House Without Roof is a beautiful film. I wanted to love it – I almost did love it. The backdrop is breathtaking and kudos to Stephan Burchardt for making each shot look amazing. The acting is patchy but with first class performances from the main characters and, unexpectedly, a strong female lead.

The film follows siblings Liya, Jan and Alan as they strive to fulfill their mother`s last wish to bury her in her home village in Iraq. Not only do their Kurdish relatives who are against it thwart them, but they also have to negotiate the minefield of their now complex adult relationships with each other.

Small domestic squabbles are woven into a horrendous political landscape. Background characters are still missing from the Anfal genocide, part of the destruction of Kurdish villages during the Iraqi Arabization campaign that killed between 50,000 and 182,000 Kurds. Part of a campaign that destroyed approximately 4,500 Kurdish and at least 31 Assyrian Christian villages in areas of northern Iraq and displaced at least a million of the country’s estimated 3.5 million Kurdish population.

The film’s immediate environment is the second Northern Iraq offensive, when ISIL conquered large areas of Nineveh province. IS militants perpetrated the Sinjar massacre, killing 2,000 Yazidi men and taking Yazidi women into slavery, leading to a mass exodus of Yazidi residents. According to a UN report, 5,000 Yazidi civilians were killed during ISIL’s August offensive.

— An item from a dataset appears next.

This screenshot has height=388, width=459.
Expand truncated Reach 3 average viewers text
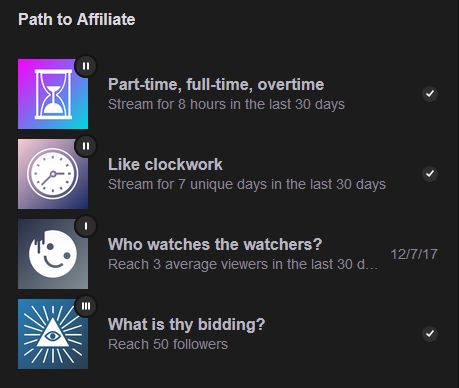pyautogui.click(x=243, y=264)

Powerful stuff. So why didn’t I love it? The writing is lovely in places. One memorable scene has Jan carrying a shepherd on his back who tells him: ‘Everyone’s life story is made up of these same things: there is a bunch of love, an even bigger bunch of fear, disappointment, pain…’ The script is undeniably poignant in places but it’s flawed. There is too much talking. This film is begging to be more silent. The juxtaposition of trivia against terror is a good game-plan but House Without Roof just doesn’t quite pull it off.

And it’s too long. Maybe it’s a cultural thing – I have been spoon-fed so many Hollywood blockbusters that I’ve grown to expect more pace. That said, a judicious bit of cutting would definitely have got this film the extra star it really deserves.